> _Exercise description_
Using the data below, copy out all lines with the word "screenshot".

> _Data to examine_
%%

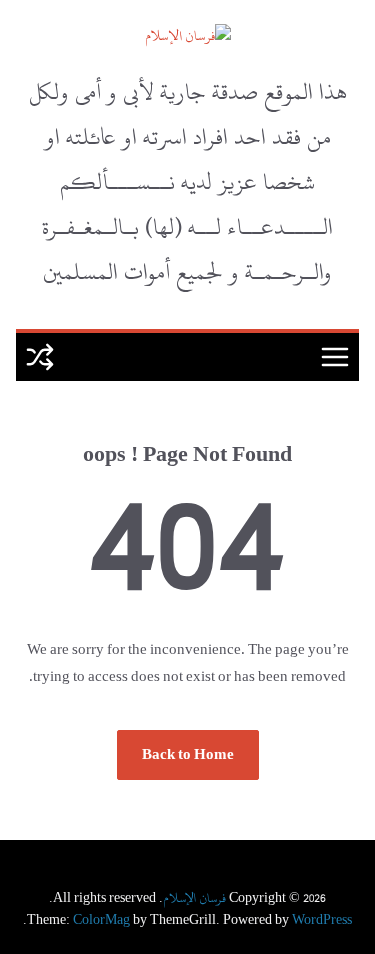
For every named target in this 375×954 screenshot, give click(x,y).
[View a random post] (40, 357)
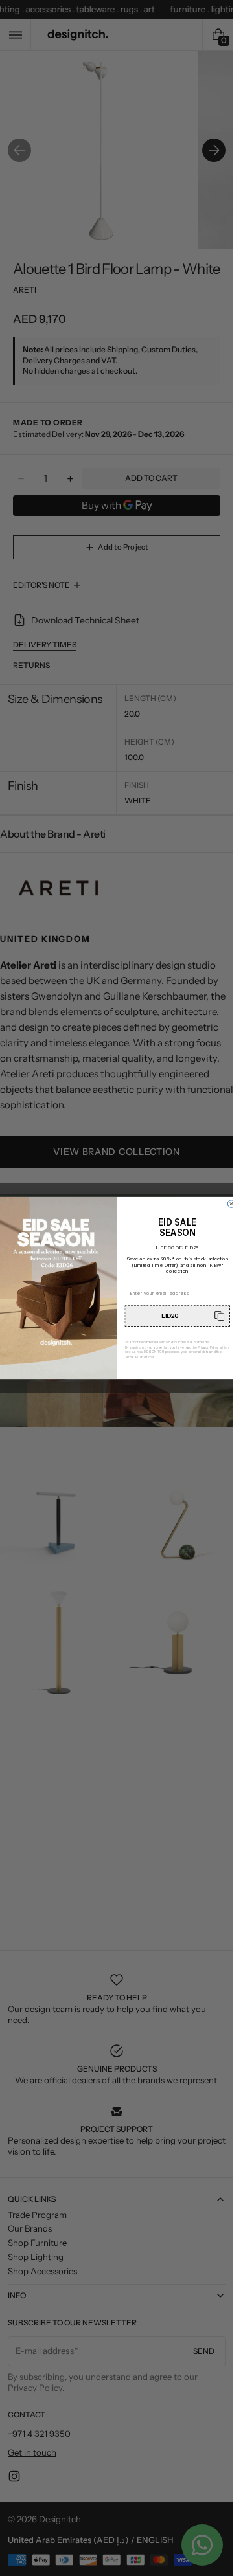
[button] (178, 1316)
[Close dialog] (231, 1204)
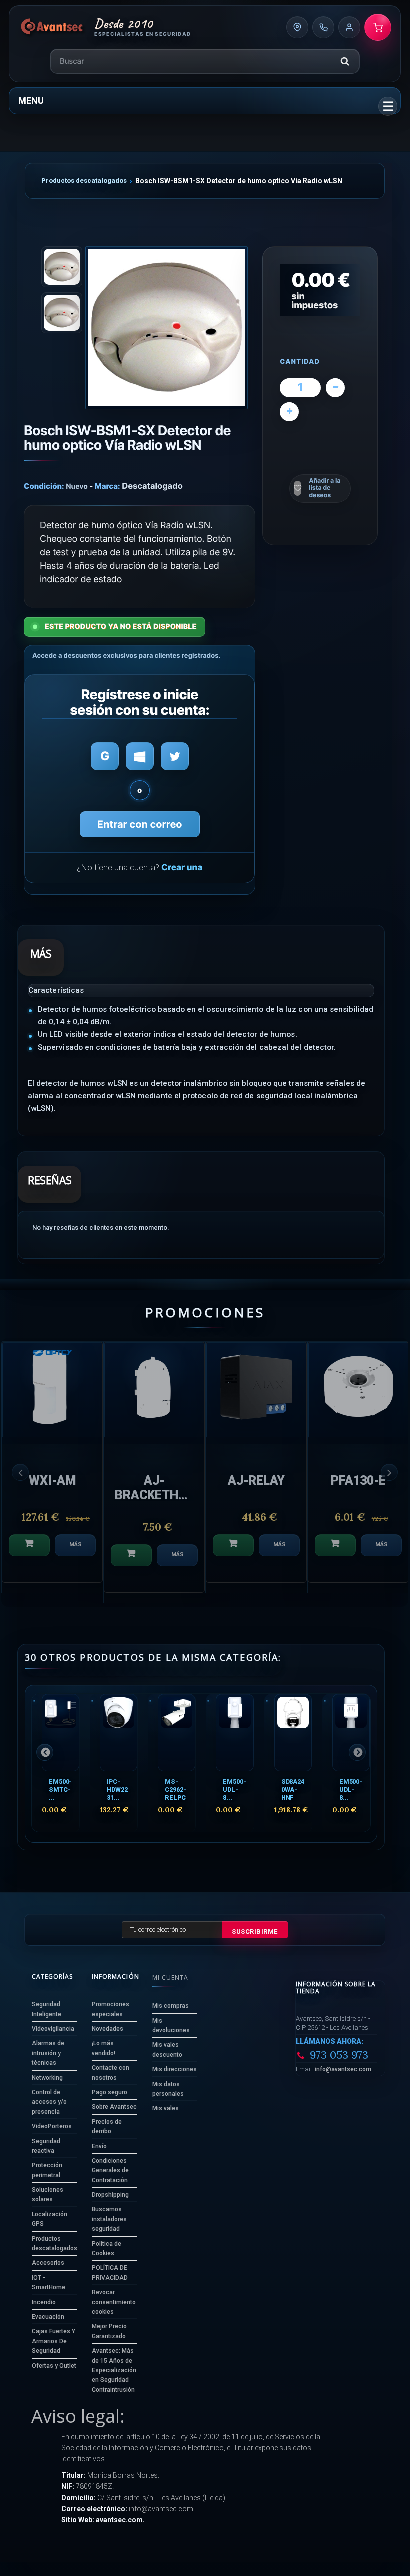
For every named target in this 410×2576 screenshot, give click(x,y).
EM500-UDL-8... (234, 1789)
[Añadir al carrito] (29, 1545)
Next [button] (389, 1472)
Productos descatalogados (84, 180)
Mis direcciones (174, 2069)
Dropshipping (110, 2194)
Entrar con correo (140, 824)
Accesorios (48, 2262)
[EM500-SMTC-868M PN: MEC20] (61, 1732)
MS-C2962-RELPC (175, 1789)
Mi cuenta (170, 1977)
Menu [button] (31, 100)
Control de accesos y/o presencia (49, 2102)
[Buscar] (345, 61)
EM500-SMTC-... (60, 1789)
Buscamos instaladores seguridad (109, 2219)
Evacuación (48, 2316)
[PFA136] (256, 1390)
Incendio (44, 2302)
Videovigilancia (53, 2028)
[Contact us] (297, 27)
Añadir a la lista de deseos (324, 488)
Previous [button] (20, 1472)
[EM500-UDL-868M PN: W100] (351, 1732)
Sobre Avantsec (114, 2106)
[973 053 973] (323, 27)
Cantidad (300, 362)
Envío (99, 2146)
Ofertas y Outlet (54, 2365)
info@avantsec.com (343, 2069)
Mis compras (170, 2005)
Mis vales (165, 2108)
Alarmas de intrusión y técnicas (48, 2053)
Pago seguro (110, 2092)
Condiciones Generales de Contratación (110, 2170)
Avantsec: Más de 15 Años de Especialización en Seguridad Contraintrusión (114, 2370)
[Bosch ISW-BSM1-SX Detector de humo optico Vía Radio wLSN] (166, 327)
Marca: (107, 486)
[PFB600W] (358, 1390)
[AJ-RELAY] (52, 1390)
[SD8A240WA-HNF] (293, 1732)
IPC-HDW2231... (117, 1789)
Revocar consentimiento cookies (114, 2302)
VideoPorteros (52, 2126)
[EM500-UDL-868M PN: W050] (235, 1732)
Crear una (182, 868)
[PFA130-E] (154, 1390)
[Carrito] (378, 27)
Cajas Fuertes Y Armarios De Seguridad (54, 2341)
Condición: (44, 486)
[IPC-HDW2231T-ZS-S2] (119, 1732)
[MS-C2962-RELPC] (177, 1732)
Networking (47, 2077)
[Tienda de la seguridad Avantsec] (52, 27)
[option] (53, 1467)
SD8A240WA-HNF (293, 1789)
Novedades (108, 2028)
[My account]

%%

> _Output for this exercise_
For every named target in this 375×954 screenshot, give click(x,y).
For every named target in this 410×2576 screenshot, give click(x,y).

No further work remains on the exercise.